Table of Contents

Class GradientDescentOptimizer

Namespace
NeuralNetworks.Optimizers
Assembly
NeuralNetworks.dll

Implements the classic "Stochastic" Gradient Descent (SGD) optimizer for neural network training. Updates parameters by subtracting the scaled gradient using a specified learning rate.

public class GradientDescentOptimizer : Optimizer
Inheritance
GradientDescentOptimizer
Inherited Members

Remarks

This optimizer supports parameter updates for 1D, 2D, and 4D float arrays.

There is no actual "stochastic" aspect implemented here, so the name of this class reflects that ("GradientDescentOptimizer" instead of "StochasticGradientDescentOptimizer").

Constructors

GradientDescentOptimizer(LearningRate)

Implements the classic "Stochastic" Gradient Descent (SGD) optimizer for neural network training. Updates parameters by subtracting the scaled gradient using a specified learning rate.

public GradientDescentOptimizer(LearningRate learningRate)

Parameters

learningRate LearningRate

Remarks

This optimizer supports parameter updates for 1D, 2D, and 4D float arrays.

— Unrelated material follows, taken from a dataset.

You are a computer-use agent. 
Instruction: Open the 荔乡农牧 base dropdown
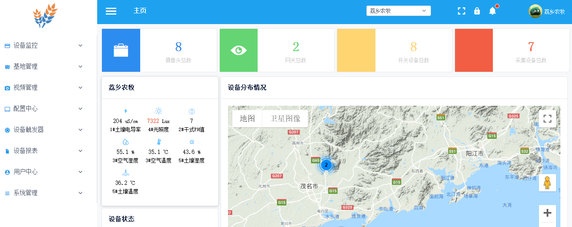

There is no actual "stochastic" aspect implemented here, so the name of this class reflects that ("GradientDescentOptimizer" instead of "StochasticGradientDescentOptimizer").

Methods

ToString()

Returns a string representation of the optimizer, including the learning rate.

public override string ToString()

Returns

string

A string describing the optimizer and its learning rate.

Update(object, Span<float>, ReadOnlySpan<float>)

Updates the parameter values in-place by applying the provided gradients using the current learning rate.

protected override void Update(object paramsKey, Span<float> paramsToUpdate, ReadOnlySpan<float> paramGradients)

Parameters

paramsKey object

Not used in this class.

paramsToUpdate Span<float>

A span representing the parameter values to be updated. The values are modified in-place.

paramGradients ReadOnlySpan<float>

A read-only span containing the gradients to apply to the parameter values. Each element corresponds to the respective parameter in paramsToUpdate.

Remarks

This method performs a simple gradient descent update. The learning rate is obtained from the associated learning rate schedule. The update is applied element-wise to each parameter value.